• [Extracted material]
+---+

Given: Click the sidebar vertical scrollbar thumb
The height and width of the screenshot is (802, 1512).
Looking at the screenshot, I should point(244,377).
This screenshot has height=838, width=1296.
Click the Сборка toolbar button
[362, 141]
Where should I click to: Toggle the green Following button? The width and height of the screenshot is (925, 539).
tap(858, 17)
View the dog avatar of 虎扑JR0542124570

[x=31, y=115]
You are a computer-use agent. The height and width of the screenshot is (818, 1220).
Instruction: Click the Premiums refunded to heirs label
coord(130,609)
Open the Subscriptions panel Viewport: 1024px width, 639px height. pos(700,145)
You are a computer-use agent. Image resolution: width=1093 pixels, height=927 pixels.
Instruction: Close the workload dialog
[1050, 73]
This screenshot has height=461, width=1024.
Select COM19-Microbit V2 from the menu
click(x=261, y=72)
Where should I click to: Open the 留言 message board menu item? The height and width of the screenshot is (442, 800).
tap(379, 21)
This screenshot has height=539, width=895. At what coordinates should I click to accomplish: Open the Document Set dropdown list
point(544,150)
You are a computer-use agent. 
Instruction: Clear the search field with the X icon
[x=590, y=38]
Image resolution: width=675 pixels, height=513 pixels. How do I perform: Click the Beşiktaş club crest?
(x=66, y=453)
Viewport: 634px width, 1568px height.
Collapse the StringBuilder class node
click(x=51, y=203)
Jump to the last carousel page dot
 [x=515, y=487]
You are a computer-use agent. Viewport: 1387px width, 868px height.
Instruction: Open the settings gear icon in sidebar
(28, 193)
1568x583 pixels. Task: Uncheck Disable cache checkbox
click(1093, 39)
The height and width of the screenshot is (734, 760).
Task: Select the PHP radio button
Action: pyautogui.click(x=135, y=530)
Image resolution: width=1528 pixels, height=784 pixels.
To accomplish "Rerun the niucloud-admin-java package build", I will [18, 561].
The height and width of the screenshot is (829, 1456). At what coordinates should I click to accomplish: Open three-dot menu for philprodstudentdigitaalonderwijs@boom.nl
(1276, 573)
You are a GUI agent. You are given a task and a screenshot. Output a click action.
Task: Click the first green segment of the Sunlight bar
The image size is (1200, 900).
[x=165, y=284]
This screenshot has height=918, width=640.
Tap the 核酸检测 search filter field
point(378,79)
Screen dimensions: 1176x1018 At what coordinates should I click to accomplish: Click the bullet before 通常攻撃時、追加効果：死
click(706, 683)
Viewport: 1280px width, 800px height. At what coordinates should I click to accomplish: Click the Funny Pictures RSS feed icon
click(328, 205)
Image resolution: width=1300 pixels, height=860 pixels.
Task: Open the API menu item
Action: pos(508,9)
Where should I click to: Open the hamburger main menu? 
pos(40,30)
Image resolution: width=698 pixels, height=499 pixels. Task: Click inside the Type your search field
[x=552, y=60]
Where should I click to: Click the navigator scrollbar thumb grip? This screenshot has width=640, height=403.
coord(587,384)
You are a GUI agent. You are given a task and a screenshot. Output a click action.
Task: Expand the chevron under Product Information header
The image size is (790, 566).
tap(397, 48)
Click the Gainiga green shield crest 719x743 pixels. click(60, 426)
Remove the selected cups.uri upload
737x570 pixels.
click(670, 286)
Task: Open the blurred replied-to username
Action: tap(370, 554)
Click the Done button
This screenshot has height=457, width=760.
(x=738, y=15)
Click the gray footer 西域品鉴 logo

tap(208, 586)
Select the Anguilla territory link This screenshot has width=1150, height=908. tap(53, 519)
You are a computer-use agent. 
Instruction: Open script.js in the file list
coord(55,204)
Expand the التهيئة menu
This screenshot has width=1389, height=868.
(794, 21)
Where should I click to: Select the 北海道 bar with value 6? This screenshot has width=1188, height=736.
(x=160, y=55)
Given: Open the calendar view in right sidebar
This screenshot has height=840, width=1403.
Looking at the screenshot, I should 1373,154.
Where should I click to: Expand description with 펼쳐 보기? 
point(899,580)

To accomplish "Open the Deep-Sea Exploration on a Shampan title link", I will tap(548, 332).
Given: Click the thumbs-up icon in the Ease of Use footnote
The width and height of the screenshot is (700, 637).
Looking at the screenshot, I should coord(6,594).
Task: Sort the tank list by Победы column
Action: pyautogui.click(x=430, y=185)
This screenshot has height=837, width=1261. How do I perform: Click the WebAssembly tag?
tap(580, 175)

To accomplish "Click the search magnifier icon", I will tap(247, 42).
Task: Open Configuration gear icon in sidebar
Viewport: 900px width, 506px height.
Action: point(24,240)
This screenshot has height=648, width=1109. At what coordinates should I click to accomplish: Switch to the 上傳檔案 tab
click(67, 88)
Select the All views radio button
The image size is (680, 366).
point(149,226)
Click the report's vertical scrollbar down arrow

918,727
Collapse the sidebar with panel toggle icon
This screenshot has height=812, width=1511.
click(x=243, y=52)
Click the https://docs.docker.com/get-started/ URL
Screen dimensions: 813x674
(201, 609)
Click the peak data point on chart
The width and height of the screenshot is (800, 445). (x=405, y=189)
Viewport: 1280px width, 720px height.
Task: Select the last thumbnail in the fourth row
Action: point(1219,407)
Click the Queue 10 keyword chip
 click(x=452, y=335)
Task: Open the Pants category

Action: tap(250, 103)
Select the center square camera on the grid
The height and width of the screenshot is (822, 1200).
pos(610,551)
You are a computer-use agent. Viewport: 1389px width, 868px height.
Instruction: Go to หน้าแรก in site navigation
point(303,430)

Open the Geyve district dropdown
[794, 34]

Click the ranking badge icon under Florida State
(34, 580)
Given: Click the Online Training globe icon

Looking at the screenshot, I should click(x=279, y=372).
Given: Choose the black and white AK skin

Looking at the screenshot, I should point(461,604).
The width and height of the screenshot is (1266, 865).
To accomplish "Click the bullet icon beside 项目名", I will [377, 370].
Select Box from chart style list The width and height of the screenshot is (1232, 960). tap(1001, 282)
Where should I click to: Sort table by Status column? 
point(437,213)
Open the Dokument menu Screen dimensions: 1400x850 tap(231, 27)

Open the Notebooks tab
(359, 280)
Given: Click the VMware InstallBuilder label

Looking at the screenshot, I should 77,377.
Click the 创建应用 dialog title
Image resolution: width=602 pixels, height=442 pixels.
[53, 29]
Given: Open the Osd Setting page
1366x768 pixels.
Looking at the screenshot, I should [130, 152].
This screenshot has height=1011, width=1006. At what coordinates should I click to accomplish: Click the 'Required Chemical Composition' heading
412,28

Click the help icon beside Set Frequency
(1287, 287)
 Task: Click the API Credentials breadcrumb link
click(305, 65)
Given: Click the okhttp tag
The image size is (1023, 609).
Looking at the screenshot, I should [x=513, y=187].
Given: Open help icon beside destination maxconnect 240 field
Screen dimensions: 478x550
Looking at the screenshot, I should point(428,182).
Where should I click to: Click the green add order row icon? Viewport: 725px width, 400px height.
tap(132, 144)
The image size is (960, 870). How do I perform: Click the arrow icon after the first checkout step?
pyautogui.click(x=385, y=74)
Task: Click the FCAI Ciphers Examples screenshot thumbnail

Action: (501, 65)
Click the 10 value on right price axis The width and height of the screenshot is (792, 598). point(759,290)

+---+

• [Directions for this task]
All of the material must be given again, exactly as it appears above.

• [Your response]
Given: Click the sidebar vertical scrollbar thumb
The height and width of the screenshot is (802, 1512).
Looking at the screenshot, I should point(244,377).
This screenshot has height=838, width=1296.
Click the Сборка toolbar button
[362, 141]
Where should I click to: Toggle the green Following button? The width and height of the screenshot is (925, 539).
tap(858, 17)
View the dog avatar of 虎扑JR0542124570

[x=31, y=115]
You are a computer-use agent. The height and width of the screenshot is (818, 1220).
Instruction: Click the Premiums refunded to heirs label
coord(130,609)
Open the Subscriptions panel Viewport: 1024px width, 639px height. pos(700,145)
You are a computer-use agent. Image resolution: width=1093 pixels, height=927 pixels.
Instruction: Close the workload dialog
[1050, 73]
This screenshot has height=461, width=1024.
Select COM19-Microbit V2 from the menu
click(x=261, y=72)
Where should I click to: Open the 留言 message board menu item? The height and width of the screenshot is (442, 800).
tap(379, 21)
This screenshot has height=539, width=895. At what coordinates should I click to accomplish: Open the Document Set dropdown list
point(544,150)
You are a computer-use agent. 
Instruction: Clear the search field with the X icon
[x=590, y=38]
Image resolution: width=675 pixels, height=513 pixels. How do I perform: Click the Beşiktaş club crest?
(x=66, y=453)
Viewport: 634px width, 1568px height.
Collapse the StringBuilder class node
click(x=51, y=203)
Jump to the last carousel page dot
 [x=515, y=487]
You are a computer-use agent. Viewport: 1387px width, 868px height.
Instruction: Open the settings gear icon in sidebar
(28, 193)
1568x583 pixels. Task: Uncheck Disable cache checkbox
click(1093, 39)
The height and width of the screenshot is (734, 760).
Task: Select the PHP radio button
Action: pyautogui.click(x=135, y=530)
Image resolution: width=1528 pixels, height=784 pixels.
To accomplish "Rerun the niucloud-admin-java package build", I will [18, 561].
The height and width of the screenshot is (829, 1456). At what coordinates should I click to accomplish: Open three-dot menu for philprodstudentdigitaalonderwijs@boom.nl
(1276, 573)
You are a GUI agent. You are given a task and a screenshot. Output a click action.
Task: Click the first green segment of the Sunlight bar
The image size is (1200, 900).
[x=165, y=284]
This screenshot has height=918, width=640.
Tap the 核酸检测 search filter field
point(378,79)
Screen dimensions: 1176x1018 At what coordinates should I click to accomplish: Click the bullet before 通常攻撃時、追加効果：死
click(706, 683)
Viewport: 1280px width, 800px height. At what coordinates should I click to accomplish: Click the Funny Pictures RSS feed icon
click(328, 205)
Image resolution: width=1300 pixels, height=860 pixels.
Task: Open the API menu item
Action: pos(508,9)
Where should I click to: Open the hamburger main menu? 
pos(40,30)
Image resolution: width=698 pixels, height=499 pixels. Task: Click inside the Type your search field
[x=552, y=60]
Where should I click to: Click the navigator scrollbar thumb grip? This screenshot has width=640, height=403.
coord(587,384)
You are a GUI agent. You are given a task and a screenshot. Output a click action.
Task: Expand the chevron under Product Information header
The image size is (790, 566).
tap(397, 48)
Click the Gainiga green shield crest 719x743 pixels. click(60, 426)
Remove the selected cups.uri upload
737x570 pixels.
click(670, 286)
Task: Open the blurred replied-to username
Action: tap(370, 554)
Click the Done button
This screenshot has height=457, width=760.
(x=738, y=15)
Click the gray footer 西域品鉴 logo

tap(208, 586)
Select the Anguilla territory link This screenshot has width=1150, height=908. tap(53, 519)
You are a computer-use agent. 
Instruction: Open script.js in the file list
coord(55,204)
Expand the التهيئة menu
This screenshot has width=1389, height=868.
(794, 21)
Where should I click to: Select the 北海道 bar with value 6? This screenshot has width=1188, height=736.
(x=160, y=55)
Given: Open the calendar view in right sidebar
This screenshot has height=840, width=1403.
Looking at the screenshot, I should 1373,154.
Where should I click to: Expand description with 펼쳐 보기? 
point(899,580)

To accomplish "Open the Deep-Sea Exploration on a Shampan title link", I will tap(548, 332).
Given: Click the thumbs-up icon in the Ease of Use footnote
The width and height of the screenshot is (700, 637).
Looking at the screenshot, I should coord(6,594).
Task: Sort the tank list by Победы column
Action: pyautogui.click(x=430, y=185)
This screenshot has height=837, width=1261. How do I perform: Click the WebAssembly tag?
tap(580, 175)

To accomplish "Click the search magnifier icon", I will tap(247, 42).
Task: Open Configuration gear icon in sidebar
Viewport: 900px width, 506px height.
Action: point(24,240)
This screenshot has height=648, width=1109. At what coordinates should I click to accomplish: Switch to the 上傳檔案 tab
click(67, 88)
Select the All views radio button
The image size is (680, 366).
point(149,226)
Click the report's vertical scrollbar down arrow

918,727
Collapse the sidebar with panel toggle icon
This screenshot has height=812, width=1511.
click(x=243, y=52)
Click the https://docs.docker.com/get-started/ URL
Screen dimensions: 813x674
(201, 609)
Click the peak data point on chart
The width and height of the screenshot is (800, 445). (x=405, y=189)
Viewport: 1280px width, 720px height.
Task: Select the last thumbnail in the fourth row
Action: point(1219,407)
Click the Queue 10 keyword chip
 click(x=452, y=335)
Task: Open the Pants category

Action: tap(250, 103)
Select the center square camera on the grid
The height and width of the screenshot is (822, 1200).
pos(610,551)
You are a computer-use agent. Viewport: 1389px width, 868px height.
Instruction: Go to หน้าแรก in site navigation
point(303,430)

Open the Geyve district dropdown
[794, 34]

Click the ranking badge icon under Florida State
(34, 580)
Given: Click the Online Training globe icon

Looking at the screenshot, I should click(x=279, y=372).
Given: Choose the black and white AK skin

Looking at the screenshot, I should point(461,604).
The width and height of the screenshot is (1266, 865).
To accomplish "Click the bullet icon beside 项目名", I will [377, 370].
Select Box from chart style list The width and height of the screenshot is (1232, 960). tap(1001, 282)
Where should I click to: Sort table by Status column? 
point(437,213)
Open the Dokument menu Screen dimensions: 1400x850 tap(231, 27)

Open the Notebooks tab
(359, 280)
Given: Click the VMware InstallBuilder label

Looking at the screenshot, I should 77,377.
Click the 创建应用 dialog title
Image resolution: width=602 pixels, height=442 pixels.
[53, 29]
Given: Open the Osd Setting page
1366x768 pixels.
Looking at the screenshot, I should [130, 152].
This screenshot has height=1011, width=1006. At what coordinates should I click to accomplish: Click the 'Required Chemical Composition' heading
412,28

Click the help icon beside Set Frequency
(1287, 287)
 Task: Click the API Credentials breadcrumb link
click(305, 65)
Given: Click the okhttp tag
The image size is (1023, 609).
Looking at the screenshot, I should [x=513, y=187].
Given: Open help icon beside destination maxconnect 240 field
Screen dimensions: 478x550
Looking at the screenshot, I should point(428,182).
Where should I click to: Click the green add order row icon? Viewport: 725px width, 400px height.
tap(132, 144)
The image size is (960, 870). How do I perform: Click the arrow icon after the first checkout step?
pyautogui.click(x=385, y=74)
Task: Click the FCAI Ciphers Examples screenshot thumbnail

Action: (501, 65)
Click the 10 value on right price axis The width and height of the screenshot is (792, 598). point(759,290)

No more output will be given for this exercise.